Material for this task below:

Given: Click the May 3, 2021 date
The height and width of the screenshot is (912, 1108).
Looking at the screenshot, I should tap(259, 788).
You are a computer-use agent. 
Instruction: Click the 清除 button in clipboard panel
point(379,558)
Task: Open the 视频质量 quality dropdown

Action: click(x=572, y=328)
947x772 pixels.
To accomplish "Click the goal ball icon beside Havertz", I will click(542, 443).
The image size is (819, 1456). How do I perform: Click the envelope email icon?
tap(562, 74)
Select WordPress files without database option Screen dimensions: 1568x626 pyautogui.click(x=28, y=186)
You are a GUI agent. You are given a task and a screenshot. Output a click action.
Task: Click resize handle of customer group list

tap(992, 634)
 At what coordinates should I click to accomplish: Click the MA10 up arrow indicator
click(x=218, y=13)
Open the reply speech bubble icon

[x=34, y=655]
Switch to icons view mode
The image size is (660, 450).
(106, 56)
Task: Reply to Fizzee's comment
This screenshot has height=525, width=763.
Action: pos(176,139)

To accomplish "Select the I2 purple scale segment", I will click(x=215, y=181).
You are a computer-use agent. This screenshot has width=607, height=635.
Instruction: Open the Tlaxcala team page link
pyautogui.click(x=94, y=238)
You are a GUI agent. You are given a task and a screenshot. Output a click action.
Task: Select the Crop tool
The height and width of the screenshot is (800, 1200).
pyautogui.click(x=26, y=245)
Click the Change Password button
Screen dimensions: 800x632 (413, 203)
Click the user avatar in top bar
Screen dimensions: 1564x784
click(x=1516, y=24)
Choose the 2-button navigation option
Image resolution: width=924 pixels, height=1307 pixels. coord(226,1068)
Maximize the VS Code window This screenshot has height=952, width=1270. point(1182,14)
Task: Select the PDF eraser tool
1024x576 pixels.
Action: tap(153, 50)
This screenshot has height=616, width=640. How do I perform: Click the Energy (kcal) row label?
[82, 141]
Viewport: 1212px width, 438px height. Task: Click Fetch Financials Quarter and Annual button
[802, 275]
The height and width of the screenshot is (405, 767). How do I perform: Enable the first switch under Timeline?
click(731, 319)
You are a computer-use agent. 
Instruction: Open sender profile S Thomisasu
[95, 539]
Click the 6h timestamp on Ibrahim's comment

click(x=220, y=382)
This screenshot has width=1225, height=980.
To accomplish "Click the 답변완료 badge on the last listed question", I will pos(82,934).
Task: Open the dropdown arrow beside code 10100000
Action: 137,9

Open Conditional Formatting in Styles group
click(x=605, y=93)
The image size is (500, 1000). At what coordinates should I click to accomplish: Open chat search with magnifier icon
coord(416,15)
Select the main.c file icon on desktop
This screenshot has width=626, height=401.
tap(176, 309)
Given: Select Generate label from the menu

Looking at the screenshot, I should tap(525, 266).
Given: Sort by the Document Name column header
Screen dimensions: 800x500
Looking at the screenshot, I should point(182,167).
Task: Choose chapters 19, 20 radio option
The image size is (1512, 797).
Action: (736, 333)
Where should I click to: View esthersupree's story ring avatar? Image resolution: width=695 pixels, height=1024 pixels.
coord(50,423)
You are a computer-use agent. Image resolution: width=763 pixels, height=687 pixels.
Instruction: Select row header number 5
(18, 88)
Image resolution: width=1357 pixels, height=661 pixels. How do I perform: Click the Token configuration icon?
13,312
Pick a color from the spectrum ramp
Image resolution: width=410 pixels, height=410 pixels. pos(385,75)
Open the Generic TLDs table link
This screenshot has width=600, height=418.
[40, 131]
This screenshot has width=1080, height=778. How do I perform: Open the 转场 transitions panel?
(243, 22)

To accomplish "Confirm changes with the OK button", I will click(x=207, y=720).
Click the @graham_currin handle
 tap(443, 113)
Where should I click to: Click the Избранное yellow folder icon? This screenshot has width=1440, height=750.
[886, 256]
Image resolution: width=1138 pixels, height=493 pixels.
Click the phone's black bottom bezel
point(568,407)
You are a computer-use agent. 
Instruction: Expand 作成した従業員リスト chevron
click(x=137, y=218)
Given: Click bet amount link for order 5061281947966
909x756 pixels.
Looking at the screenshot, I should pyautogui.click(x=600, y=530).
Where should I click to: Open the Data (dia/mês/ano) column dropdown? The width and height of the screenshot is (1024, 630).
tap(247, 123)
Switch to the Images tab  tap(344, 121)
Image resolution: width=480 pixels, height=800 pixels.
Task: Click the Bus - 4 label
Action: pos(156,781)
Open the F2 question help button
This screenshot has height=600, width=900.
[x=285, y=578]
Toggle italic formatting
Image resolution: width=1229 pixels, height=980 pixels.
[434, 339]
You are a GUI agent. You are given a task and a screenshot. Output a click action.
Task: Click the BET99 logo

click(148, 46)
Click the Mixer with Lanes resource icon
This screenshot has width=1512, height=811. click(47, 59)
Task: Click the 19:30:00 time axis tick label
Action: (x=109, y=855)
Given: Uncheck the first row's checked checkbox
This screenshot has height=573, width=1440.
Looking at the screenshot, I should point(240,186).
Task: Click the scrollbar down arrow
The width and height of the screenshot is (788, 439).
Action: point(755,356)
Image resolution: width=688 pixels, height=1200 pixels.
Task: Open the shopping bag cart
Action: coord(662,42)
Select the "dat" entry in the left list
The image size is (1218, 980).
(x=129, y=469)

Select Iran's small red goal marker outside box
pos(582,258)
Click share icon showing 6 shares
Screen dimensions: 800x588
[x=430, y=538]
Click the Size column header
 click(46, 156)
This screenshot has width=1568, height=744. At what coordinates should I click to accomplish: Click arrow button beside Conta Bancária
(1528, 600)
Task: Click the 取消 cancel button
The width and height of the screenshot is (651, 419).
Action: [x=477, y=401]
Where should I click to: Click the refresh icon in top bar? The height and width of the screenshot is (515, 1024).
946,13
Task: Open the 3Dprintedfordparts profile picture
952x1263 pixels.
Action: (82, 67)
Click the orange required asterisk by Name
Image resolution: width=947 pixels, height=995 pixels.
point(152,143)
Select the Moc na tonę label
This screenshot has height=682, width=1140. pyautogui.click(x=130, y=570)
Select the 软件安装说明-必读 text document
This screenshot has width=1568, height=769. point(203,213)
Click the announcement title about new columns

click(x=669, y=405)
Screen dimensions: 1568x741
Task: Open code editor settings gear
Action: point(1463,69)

End of Material for this task.

» **Problem description**: Would you print all of the entries exactly as they stand?

» **Answer to the exercise**:
Given: Click the May 3, 2021 date
The height and width of the screenshot is (912, 1108).
Looking at the screenshot, I should tap(259, 788).
You are a computer-use agent. 
Instruction: Click the 清除 button in clipboard panel
point(379,558)
Task: Open the 视频质量 quality dropdown

Action: click(x=572, y=328)
947x772 pixels.
To accomplish "Click the goal ball icon beside Havertz", I will click(542, 443).
The image size is (819, 1456). How do I perform: Click the envelope email icon?
tap(562, 74)
Select WordPress files without database option Screen dimensions: 1568x626 pyautogui.click(x=28, y=186)
You are a GUI agent. You are given a task and a screenshot. Output a click action.
Task: Click resize handle of customer group list

tap(992, 634)
 At what coordinates should I click to accomplish: Click the MA10 up arrow indicator
click(x=218, y=13)
Open the reply speech bubble icon

[x=34, y=655]
Switch to icons view mode
The image size is (660, 450).
(106, 56)
Task: Reply to Fizzee's comment
This screenshot has height=525, width=763.
Action: pos(176,139)

To accomplish "Select the I2 purple scale segment", I will click(x=215, y=181).
You are a computer-use agent. This screenshot has width=607, height=635.
Instruction: Open the Tlaxcala team page link
pyautogui.click(x=94, y=238)
You are a GUI agent. You are given a task and a screenshot. Output a click action.
Task: Select the Crop tool
The height and width of the screenshot is (800, 1200).
pyautogui.click(x=26, y=245)
Click the Change Password button
Screen dimensions: 800x632 (413, 203)
Click the user avatar in top bar
Screen dimensions: 1564x784
click(x=1516, y=24)
Choose the 2-button navigation option
Image resolution: width=924 pixels, height=1307 pixels. coord(226,1068)
Maximize the VS Code window This screenshot has height=952, width=1270. point(1182,14)
Task: Select the PDF eraser tool
1024x576 pixels.
Action: tap(153, 50)
This screenshot has height=616, width=640. How do I perform: Click the Energy (kcal) row label?
[82, 141]
Viewport: 1212px width, 438px height. Task: Click Fetch Financials Quarter and Annual button
[802, 275]
The height and width of the screenshot is (405, 767). How do I perform: Enable the first switch under Timeline?
click(731, 319)
You are a computer-use agent. 
Instruction: Open sender profile S Thomisasu
[95, 539]
Click the 6h timestamp on Ibrahim's comment

click(x=220, y=382)
This screenshot has width=1225, height=980.
To accomplish "Click the 답변완료 badge on the last listed question", I will pos(82,934).
Task: Open the dropdown arrow beside code 10100000
Action: 137,9

Open Conditional Formatting in Styles group
click(x=605, y=93)
The image size is (500, 1000). At what coordinates should I click to accomplish: Open chat search with magnifier icon
coord(416,15)
Select the main.c file icon on desktop
This screenshot has width=626, height=401.
tap(176, 309)
Given: Select Generate label from the menu

Looking at the screenshot, I should tap(525, 266).
Given: Sort by the Document Name column header
Screen dimensions: 800x500
Looking at the screenshot, I should point(182,167).
Task: Choose chapters 19, 20 radio option
The image size is (1512, 797).
Action: (736, 333)
Where should I click to: View esthersupree's story ring avatar? Image resolution: width=695 pixels, height=1024 pixels.
coord(50,423)
You are a computer-use agent. Image resolution: width=763 pixels, height=687 pixels.
Instruction: Select row header number 5
(18, 88)
Image resolution: width=1357 pixels, height=661 pixels. How do I perform: Click the Token configuration icon?
13,312
Pick a color from the spectrum ramp
Image resolution: width=410 pixels, height=410 pixels. pos(385,75)
Open the Generic TLDs table link
This screenshot has width=600, height=418.
[40, 131]
This screenshot has width=1080, height=778. How do I perform: Open the 转场 transitions panel?
(243, 22)

To accomplish "Confirm changes with the OK button", I will click(x=207, y=720).
Click the @graham_currin handle
 tap(443, 113)
Where should I click to: Click the Избранное yellow folder icon? This screenshot has width=1440, height=750.
[886, 256]
Image resolution: width=1138 pixels, height=493 pixels.
Click the phone's black bottom bezel
point(568,407)
You are a computer-use agent. 
Instruction: Expand 作成した従業員リスト chevron
click(x=137, y=218)
Given: Click bet amount link for order 5061281947966
909x756 pixels.
Looking at the screenshot, I should pyautogui.click(x=600, y=530).
Where should I click to: Open the Data (dia/mês/ano) column dropdown? The width and height of the screenshot is (1024, 630).
tap(247, 123)
Switch to the Images tab  tap(344, 121)
Image resolution: width=480 pixels, height=800 pixels.
Task: Click the Bus - 4 label
Action: pos(156,781)
Open the F2 question help button
This screenshot has height=600, width=900.
[x=285, y=578]
Toggle italic formatting
Image resolution: width=1229 pixels, height=980 pixels.
[434, 339]
You are a GUI agent. You are given a task and a screenshot. Output a click action.
Task: Click the BET99 logo

click(148, 46)
Click the Mixer with Lanes resource icon
This screenshot has width=1512, height=811. click(47, 59)
Task: Click the 19:30:00 time axis tick label
Action: (x=109, y=855)
Given: Uncheck the first row's checked checkbox
This screenshot has height=573, width=1440.
Looking at the screenshot, I should point(240,186).
Task: Click the scrollbar down arrow
The width and height of the screenshot is (788, 439).
Action: point(755,356)
Image resolution: width=688 pixels, height=1200 pixels.
Task: Open the shopping bag cart
Action: coord(662,42)
Select the "dat" entry in the left list
The image size is (1218, 980).
(x=129, y=469)

Select Iran's small red goal marker outside box
pos(582,258)
Click share icon showing 6 shares
Screen dimensions: 800x588
[x=430, y=538]
Click the Size column header
 click(46, 156)
This screenshot has width=1568, height=744. At what coordinates should I click to accomplish: Click arrow button beside Conta Bancária
(1528, 600)
Task: Click the 取消 cancel button
The width and height of the screenshot is (651, 419).
Action: [x=477, y=401]
Where should I click to: Click the refresh icon in top bar? The height and width of the screenshot is (515, 1024).
946,13
Task: Open the 3Dprintedfordparts profile picture
952x1263 pixels.
Action: (82, 67)
Click the orange required asterisk by Name
Image resolution: width=947 pixels, height=995 pixels.
point(152,143)
Select the Moc na tonę label
This screenshot has height=682, width=1140. pyautogui.click(x=130, y=570)
Select the 软件安装说明-必读 text document
This screenshot has width=1568, height=769. point(203,213)
Click the announcement title about new columns

click(x=669, y=405)
Screen dimensions: 1568x741
Task: Open code editor settings gear
Action: point(1463,69)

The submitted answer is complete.